Data items:
□ □ □ □ □ □ □

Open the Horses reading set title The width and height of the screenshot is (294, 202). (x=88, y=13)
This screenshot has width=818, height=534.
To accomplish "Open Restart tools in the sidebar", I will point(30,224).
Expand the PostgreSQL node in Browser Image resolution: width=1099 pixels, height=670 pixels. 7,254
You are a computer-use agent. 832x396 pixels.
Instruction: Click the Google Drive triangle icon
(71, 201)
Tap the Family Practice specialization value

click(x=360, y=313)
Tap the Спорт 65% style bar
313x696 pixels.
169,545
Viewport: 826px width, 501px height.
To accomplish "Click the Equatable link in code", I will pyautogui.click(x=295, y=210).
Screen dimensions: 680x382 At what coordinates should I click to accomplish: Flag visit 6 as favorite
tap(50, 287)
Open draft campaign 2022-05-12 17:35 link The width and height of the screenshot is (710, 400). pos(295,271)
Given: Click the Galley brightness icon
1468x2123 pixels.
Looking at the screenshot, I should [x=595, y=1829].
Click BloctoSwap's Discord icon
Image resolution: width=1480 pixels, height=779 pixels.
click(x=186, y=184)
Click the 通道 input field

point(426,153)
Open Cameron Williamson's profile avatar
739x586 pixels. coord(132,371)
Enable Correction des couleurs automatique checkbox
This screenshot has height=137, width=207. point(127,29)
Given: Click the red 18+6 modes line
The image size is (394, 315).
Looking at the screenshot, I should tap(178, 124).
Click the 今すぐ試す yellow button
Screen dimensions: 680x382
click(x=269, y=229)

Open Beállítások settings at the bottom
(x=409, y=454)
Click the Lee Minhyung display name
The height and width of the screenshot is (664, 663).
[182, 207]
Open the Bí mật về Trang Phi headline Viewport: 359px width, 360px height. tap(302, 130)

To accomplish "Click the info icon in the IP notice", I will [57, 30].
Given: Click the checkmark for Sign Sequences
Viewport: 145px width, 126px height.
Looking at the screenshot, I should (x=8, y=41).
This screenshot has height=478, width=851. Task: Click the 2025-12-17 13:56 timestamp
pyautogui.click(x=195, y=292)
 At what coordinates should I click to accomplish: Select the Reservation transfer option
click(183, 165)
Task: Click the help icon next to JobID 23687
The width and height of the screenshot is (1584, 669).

□ □ □ □ □ □ □

Prompt: Give back the whole of the data above, exactly as written.

Result for this task:
Open the Horses reading set title The width and height of the screenshot is (294, 202). (x=88, y=13)
This screenshot has width=818, height=534.
To accomplish "Open Restart tools in the sidebar", I will point(30,224).
Expand the PostgreSQL node in Browser Image resolution: width=1099 pixels, height=670 pixels. 7,254
You are a computer-use agent. 832x396 pixels.
Instruction: Click the Google Drive triangle icon
(71, 201)
Tap the Family Practice specialization value

click(x=360, y=313)
Tap the Спорт 65% style bar
313x696 pixels.
169,545
Viewport: 826px width, 501px height.
To accomplish "Click the Equatable link in code", I will pyautogui.click(x=295, y=210).
Screen dimensions: 680x382 At what coordinates should I click to accomplish: Flag visit 6 as favorite
tap(50, 287)
Open draft campaign 2022-05-12 17:35 link The width and height of the screenshot is (710, 400). pos(295,271)
Given: Click the Galley brightness icon
1468x2123 pixels.
Looking at the screenshot, I should [x=595, y=1829].
Click BloctoSwap's Discord icon
Image resolution: width=1480 pixels, height=779 pixels.
click(x=186, y=184)
Click the 通道 input field

point(426,153)
Open Cameron Williamson's profile avatar
739x586 pixels. coord(132,371)
Enable Correction des couleurs automatique checkbox
This screenshot has height=137, width=207. point(127,29)
Given: Click the red 18+6 modes line
The image size is (394, 315).
Looking at the screenshot, I should tap(178, 124).
Click the 今すぐ試す yellow button
Screen dimensions: 680x382
click(x=269, y=229)

Open Beállítások settings at the bottom
(x=409, y=454)
Click the Lee Minhyung display name
The height and width of the screenshot is (664, 663).
[182, 207]
Open the Bí mật về Trang Phi headline Viewport: 359px width, 360px height. tap(302, 130)

To accomplish "Click the info icon in the IP notice", I will [57, 30].
Given: Click the checkmark for Sign Sequences
Viewport: 145px width, 126px height.
Looking at the screenshot, I should (x=8, y=41).
This screenshot has height=478, width=851. Task: Click the 2025-12-17 13:56 timestamp
pyautogui.click(x=195, y=292)
 At what coordinates should I click to accomplish: Select the Reservation transfer option
click(183, 165)
Task: Click the help icon next to JobID 23687
The width and height of the screenshot is (1584, 669).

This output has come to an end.